Date of Award

Spring 1964

Document Type

Thesis

Department

Nursing

First Advisor

Sister Mary Jerome

Abstract

In routine daily care of the hospitalized child in the pediatric department, careful consideration should be given by the nurse to the emotional needs of the child and to his instruction and guidance. For a child this experience is not routine, and the child may be very insecure and frightened by his new environment.

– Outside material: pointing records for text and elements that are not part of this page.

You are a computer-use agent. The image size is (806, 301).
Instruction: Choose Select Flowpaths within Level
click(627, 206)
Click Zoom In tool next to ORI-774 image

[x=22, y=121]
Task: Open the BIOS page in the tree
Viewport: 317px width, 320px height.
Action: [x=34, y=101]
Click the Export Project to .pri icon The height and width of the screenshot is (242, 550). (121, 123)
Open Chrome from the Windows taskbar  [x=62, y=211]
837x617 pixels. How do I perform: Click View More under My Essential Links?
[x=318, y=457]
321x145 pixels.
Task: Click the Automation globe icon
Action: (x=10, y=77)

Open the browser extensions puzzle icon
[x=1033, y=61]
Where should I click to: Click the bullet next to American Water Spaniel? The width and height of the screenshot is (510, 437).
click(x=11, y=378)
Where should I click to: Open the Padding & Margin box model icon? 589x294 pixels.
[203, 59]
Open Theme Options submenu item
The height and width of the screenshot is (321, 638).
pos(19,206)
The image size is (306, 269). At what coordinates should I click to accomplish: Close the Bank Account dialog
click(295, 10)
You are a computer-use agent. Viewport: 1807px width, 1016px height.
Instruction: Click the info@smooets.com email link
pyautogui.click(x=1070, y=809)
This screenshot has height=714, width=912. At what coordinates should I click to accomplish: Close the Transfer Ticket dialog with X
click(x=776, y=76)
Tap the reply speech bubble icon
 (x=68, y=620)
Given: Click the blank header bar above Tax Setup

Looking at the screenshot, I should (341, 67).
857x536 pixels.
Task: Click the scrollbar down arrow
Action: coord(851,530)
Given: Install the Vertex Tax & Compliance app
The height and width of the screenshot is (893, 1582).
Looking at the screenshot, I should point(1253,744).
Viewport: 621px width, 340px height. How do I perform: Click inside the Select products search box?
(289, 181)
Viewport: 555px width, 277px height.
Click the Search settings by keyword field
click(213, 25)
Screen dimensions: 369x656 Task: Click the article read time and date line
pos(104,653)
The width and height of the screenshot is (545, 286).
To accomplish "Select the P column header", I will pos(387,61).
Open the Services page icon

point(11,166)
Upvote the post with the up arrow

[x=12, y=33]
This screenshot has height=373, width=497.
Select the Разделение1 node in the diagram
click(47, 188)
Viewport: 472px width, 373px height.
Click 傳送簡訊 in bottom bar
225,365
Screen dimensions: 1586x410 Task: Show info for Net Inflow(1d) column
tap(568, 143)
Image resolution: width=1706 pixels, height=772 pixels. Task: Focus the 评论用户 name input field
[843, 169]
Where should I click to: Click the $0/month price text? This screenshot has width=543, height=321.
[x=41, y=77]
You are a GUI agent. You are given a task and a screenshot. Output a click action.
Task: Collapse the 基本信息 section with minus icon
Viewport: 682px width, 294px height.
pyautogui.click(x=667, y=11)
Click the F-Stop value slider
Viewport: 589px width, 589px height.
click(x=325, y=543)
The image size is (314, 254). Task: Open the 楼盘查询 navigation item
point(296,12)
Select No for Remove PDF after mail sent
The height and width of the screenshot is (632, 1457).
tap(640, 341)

The child may feel frustrated and "to play it out is the most natural self-healing measure child affords."1 Through play, the child can work out his feelings or emotions. He may also reveal hidden problems in this way. These problems can be guided toward a solution by an observant nurse; one who is aware of the child’s two basic needs, namely those of love and placing limitations on activity to provide safety and to promote security. The child should have freedom to explore the environment within these limitations. The child may show pent-up emotions such as anger, rejection, a longing for security: or he may reveal his attitude toward others such as his parents or a brother or sister through active and imaginative play. In games and the use of selected toys, the child purposefully uses muscles which need exercise while he acquires manual skills and learns the joy of imaginative play.

An adult should be close by to protect the child from fear of his own instincts, from destroying property, and from hurting other children. Unacceptable behavior should be channeled to more acceptable ways. This is accomplished by ignoring this unacceptable behavior in the sense of giving no immediate comment or attention to it unless the child is infringing on the rights of the other children.

The child’s play activities must be adapted to his individual needs. Not only does the stage of convalescence and the degree of activity allowed each child differ, but individual interests are almost unlimited. The attention span of the child varies according to his age and his physical condition.